» ZITIERTER URTEILSAUSZUG:
********************
Mit seiner Berufung wird der Angeklagte auf diese Entscheidung verwiesen.
Gründe:
[1]Mit dem angefochtenen Urteil wurde * V* des Vergehens des schweren Betrugs nach §§ 12 zweiter Fall, 146, 147 Abs 2 StGB schuldig erkannt.
[2]Danach hat er – gekürzt wiedergegeben – Mitte Jänner 2024 in *, Bulgarien (§ 64 Abs 1 Z 8 StGB), mit dem Vorsatz, sich oder einen Dritten durch das Verhalten der Getäuschten unrechtmäßig zu bereichern, * A* (durch im Urteil näher bezeichnete Handlungen – US 3) dazu bestimmt, am 25. Jänner 2024 in M* Verfügungsberechtigte der S* GmbH durch Täuschung über Tatsachen, nämlich das angemietete Fahrzeug nach Beendigung des Mietvertrags ordnungsgemäß zurückzustellen, zu einer Handlung, nämlich zur Ausfolgung eines PKW B* im Wert von ca 70.000 Euro, zu verleiten, wodurch die S* GmbH in diesem Betrag am Vermögen geschädigt wurde.
[3]Dagegen richtet sich die auf Z 3, 5 und 9 lit a des § 281 Abs 1 StPO gestützte Nichtigkeitsbeschwerde des Angeklagten. Dieser kommt Berechtigung zu.
********************
» ZU LÖSENDE AUFGABEN:
[1] Treffen die folgenden Aussagen laut Urteilsauszug zu? (a) Der Angeklagte wurde des schweren Betrugs schuldig erkannt. (b) Der PKW hatte einen Wert von ca. 50.000 Euro. (c) Die Nichtigkeitsbeschwerde des Angeklagten wird als unberechtigt angesehen. Antworte jeweils mit Ja oder Nein und belege es mit einem wörtlichen Zitat aus dem Text.
[2] Welche Paragraphen nennt der Urteilsauszug? Gib zu jedem die Nummer und das zugehörige Gesetz an.
[3] Wie geht der Urteilsauszug zum schweren Betrug nach seinem letzten Satz weiter? Führe ihn fort.
Die Daten stammen aus einer anderen Quelle als der Urteilsauszug.

» BEREITGESTELLTE DATEN:
********************
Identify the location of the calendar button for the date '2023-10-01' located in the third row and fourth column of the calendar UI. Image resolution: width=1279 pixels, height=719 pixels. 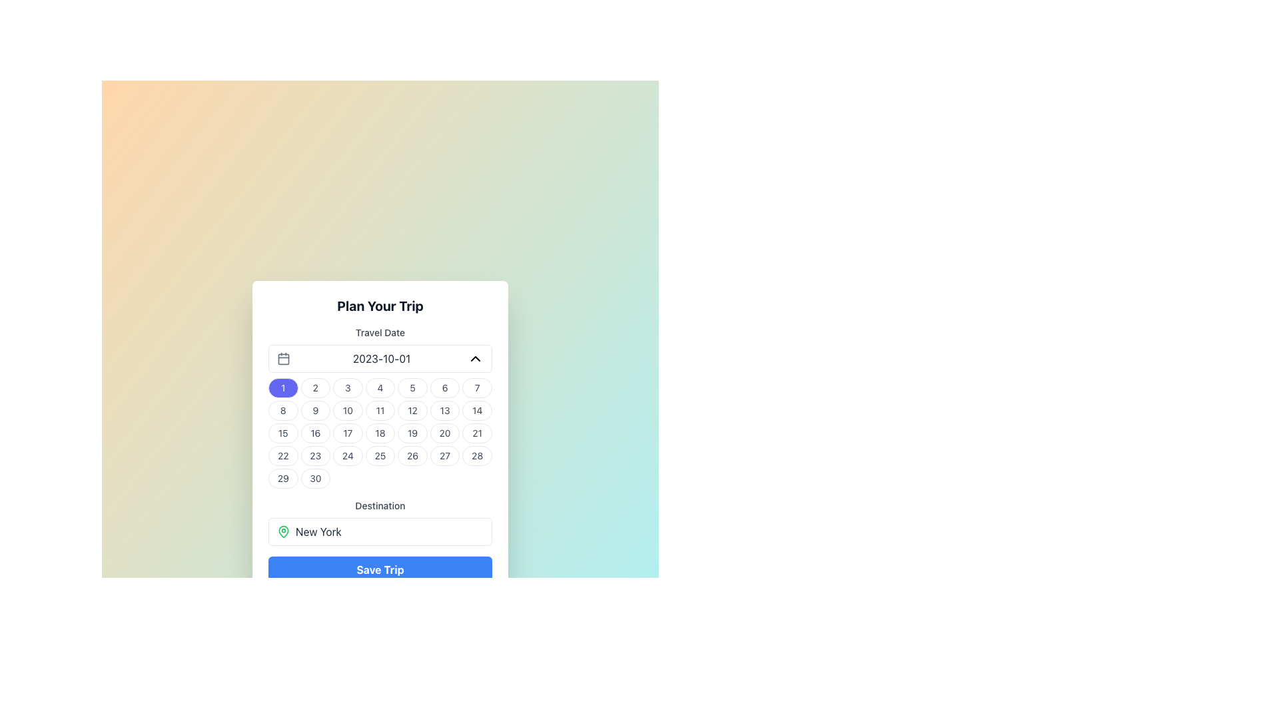
(380, 434).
********************
» GELÖSTE AUFGABEN:
[1]
(a) Ja: „des Vergehens des schweren Betrugs nach §§ 12 zweiter Fall, 146, 147 Abs 2 StGB schuldig erkannt“
(b) Nein: „im Wert von ca 70.000 Euro“
(c) Nein: „Dieser kommt Berechtigung zu.“

[2] § 12 StGB, § 146 StGB, § 147 StGB, § 64 StGB, § 281 StPO

[3]
[4]Die Verfahrensrüge (Z 3) reklamiert zu Recht einen durch Verlesung (ON 38.4, 13 f) der Protokolle über die Vernehmungen des A* als Zeuge im Ermittlungsverfahren (ON 2.6 und ON 12.2) sowie als Beschuldigter in dem gegen ihn geführten Strafverfahren (ON 3.18.4) bewirkten Verstoß gegen § 252 Abs 1 StPO.
[5]Nach (dem hier maßgeblichen) § 252 Abs 1 Z 1 StPO dürfen Protokolle über die Vernehmung von Zeugen und andere amtliche Schriftstücke, in denen Aussagen von Zeugen festgehalten worden sind, nur verlesen oder vorgeführt werden, wenn (soweit hier relevant) der Aufenthalt der Vernommenen unbekannt ist oder ihr persönliches Erscheinen wegen entfernten Aufenthalts oder aus anderen erheblichen Gründen füglich nicht bewerkstelligt werden konnte.
[6] Nach den (im Protokoll über die Hauptverhandlung enthaltenen) Ausführungen (ON 38.4, 13 f) sei der Zeuge „eben zur Hv heute nicht erschienen“ und könne „seine Einvernahme wegen [(offenkundig gemeint:) unbekannten] Aufenthalts nicht bewerkstelligt werden“.
[7] Das Unbekanntsein des Aufenthalts ist anhand der Bemühungen (rechtlich) zu beurteilen, die zur Ausforschung des genannten Zeugen unternommen wurden (vgl RISJustiz RS0101349). Deren Intensität richtet sich nach der Lage des Einzelfalls und variiert in Abhängigkeit von der Bedeutung des Zeugenbeweises für die Wahrheitsfindung und dem Gewicht des dem Angeklagten zur Last liegenden Vorwurfs (vgl RISJustiz RS0108361).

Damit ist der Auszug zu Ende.